Breakaway Maven Launches RIA for Advisors Seeking ‘Quasi-Independence’

Advisors are tired of being bossed around. That doesn’t mean they want all the responsibilities that go with being the boss.

(Illustration by RIA Intel; Waldo Swiegers/Bloomberg)

(Illustration by RIA Intel; Waldo Swiegers/Bloomberg)

TruClarity Management Solutions, a company that helps brokers leave their employers to open independent firms, is starting its own RIA.

The Tampa, Fla.-based company founded in 2015 said Tuesday it launched a separate entity called TruClarity Wealth Advisors, which plans to hire brokers and allow them to operate under their own brand.

Unlike the existing service business, the new RIA provides another landing place for advisors who are interested in the independent channel but don’t want to start their own firm, said Pamela Stross, who will serve as CEO to both TruClarity Management Solutions and TruClarity Wealth Advisors.
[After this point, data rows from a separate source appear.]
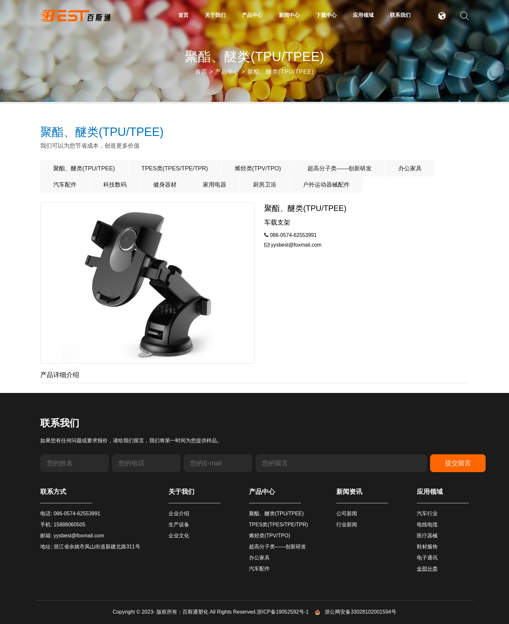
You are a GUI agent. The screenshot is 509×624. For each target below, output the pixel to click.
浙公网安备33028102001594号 (355, 612)
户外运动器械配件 (326, 184)
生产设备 (178, 524)
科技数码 (115, 184)
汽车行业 (427, 513)
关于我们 (215, 15)
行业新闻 (346, 524)
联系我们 (400, 15)
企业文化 (178, 535)
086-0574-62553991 (290, 235)
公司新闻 (346, 513)
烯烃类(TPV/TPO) (258, 168)
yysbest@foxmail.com (292, 245)
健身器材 (165, 184)
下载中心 (326, 15)
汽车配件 (65, 184)
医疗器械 (427, 535)
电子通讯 (427, 557)
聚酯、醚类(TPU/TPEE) (280, 71)
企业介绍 (178, 513)
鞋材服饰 (427, 546)
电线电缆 (427, 524)
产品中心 (252, 15)
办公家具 (410, 168)
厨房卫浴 (264, 184)
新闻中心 (289, 15)
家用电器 (214, 184)
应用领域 (363, 15)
Some advisors feel restricted by the brokerages they work for, at least in terms of how they can market or brand themselves. Starting an RIA gives them autonomy over their promotion but saddles them with many other new responsibilities, like compliance and maintaining relationships with custodians.

TruClarity Wealth Advisors is a “quasi-independent” option that delivers the best of both worlds, Stross tells RIA Intel. “[TruClarity] gives them two really good solutions and, in both, our goal is never to trap the advisor or make them feel like they can’t leave.”

Like at Raymond James, LPL, and recently Wells Fargo, brokerage, TruClarity sees opportunity in serving advisors through different business models.

Five advisor groups at brokerages, managing a total of more than $1 billion, are already in talks about joining the RIA, said Stross. If all goes according to plan, they will be employees of TruClarity Wealth Advisors and work under a typical compensation plan or grid, she said.

TruClarity Management Solutions currently supports 25 advisors at eight RIAs managing a total of about $2 billion.

Brokers initially set on starting their own wealth management firm often come to realize they would prefer a more gradual transition to independence, according to Stross. Now, her company doesn’t have to turn some advisors away and she gets to work with them.

One of the most rewarding things about working with advisors is that each possesses unique attributes, said Stross. The new RIA could help them better express what makes them special while maintaining their own clients.

Client ownership has long been a subject of debate between brokerages and their employees. But RIAs are increasingly borrowing from the brokerage legal playbook and filing complaints against former employees.

“We don’t want to be like wirehouses or other captive environments, where if you ask who owns the client, the wirehouse or captive environment would claim ownership. We are here to differentiate ourselves from that idea,” Darian Johnson, chairman of TruClarity Wealth Advisors, said in a statement.